__Records shown__.
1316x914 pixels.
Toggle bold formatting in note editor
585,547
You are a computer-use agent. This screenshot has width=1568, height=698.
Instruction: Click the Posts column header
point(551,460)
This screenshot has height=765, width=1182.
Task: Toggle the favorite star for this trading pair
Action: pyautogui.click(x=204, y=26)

__Problem__. In your answer, repeat each of the records exactly.

__Solution for this problem__.
1316x914 pixels.
Toggle bold formatting in note editor
585,547
You are a computer-use agent. This screenshot has width=1568, height=698.
Instruction: Click the Posts column header
point(551,460)
This screenshot has height=765, width=1182.
Task: Toggle the favorite star for this trading pair
Action: pyautogui.click(x=204, y=26)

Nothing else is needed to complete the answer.